**Exercise instructions**
If a picture appears in the records below, drop it, and reproduce everything else exactly.

========

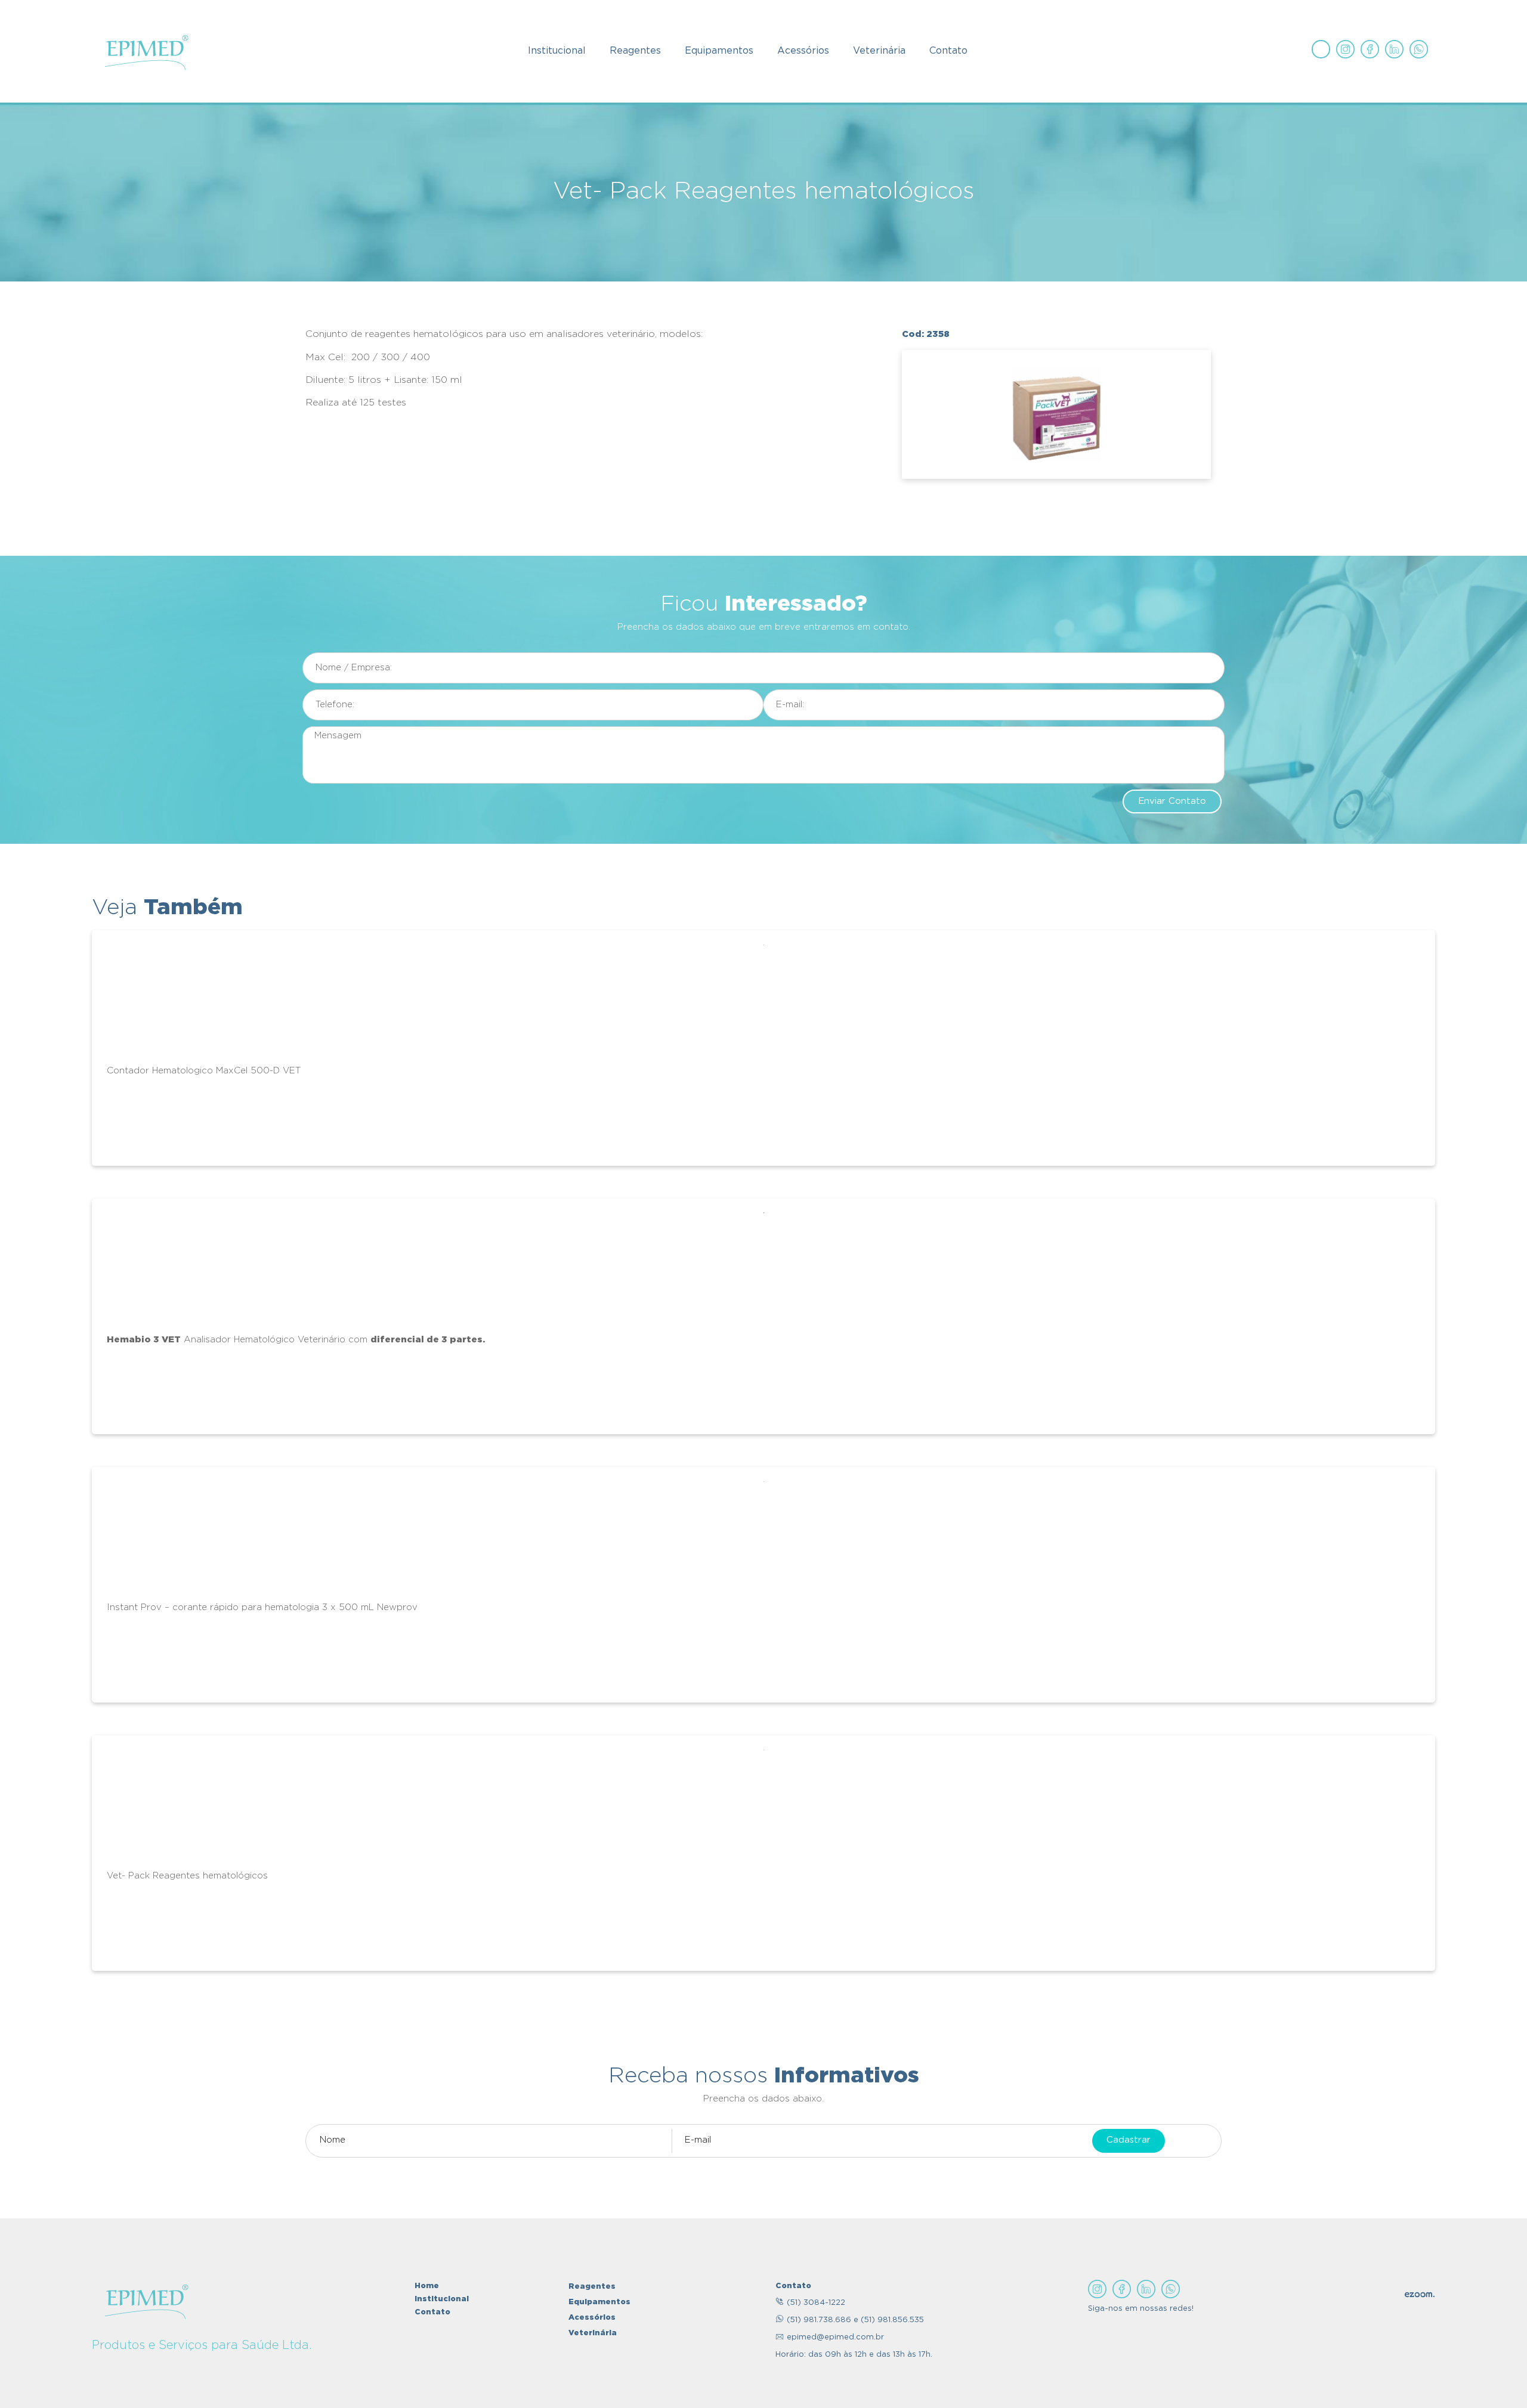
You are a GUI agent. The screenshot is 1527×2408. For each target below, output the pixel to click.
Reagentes (635, 51)
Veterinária (879, 51)
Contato (948, 51)
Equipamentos (719, 51)
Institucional (557, 51)
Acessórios (803, 51)
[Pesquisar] (1321, 49)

========

**Task result**
You are a GUI agent. The screenshot is 1527×2408. For each target below, output the pixel to click.
Reagentes (635, 51)
Veterinária (879, 51)
Contato (948, 51)
Equipamentos (719, 51)
Institucional (557, 51)
Acessórios (803, 51)
[Pesquisar] (1321, 49)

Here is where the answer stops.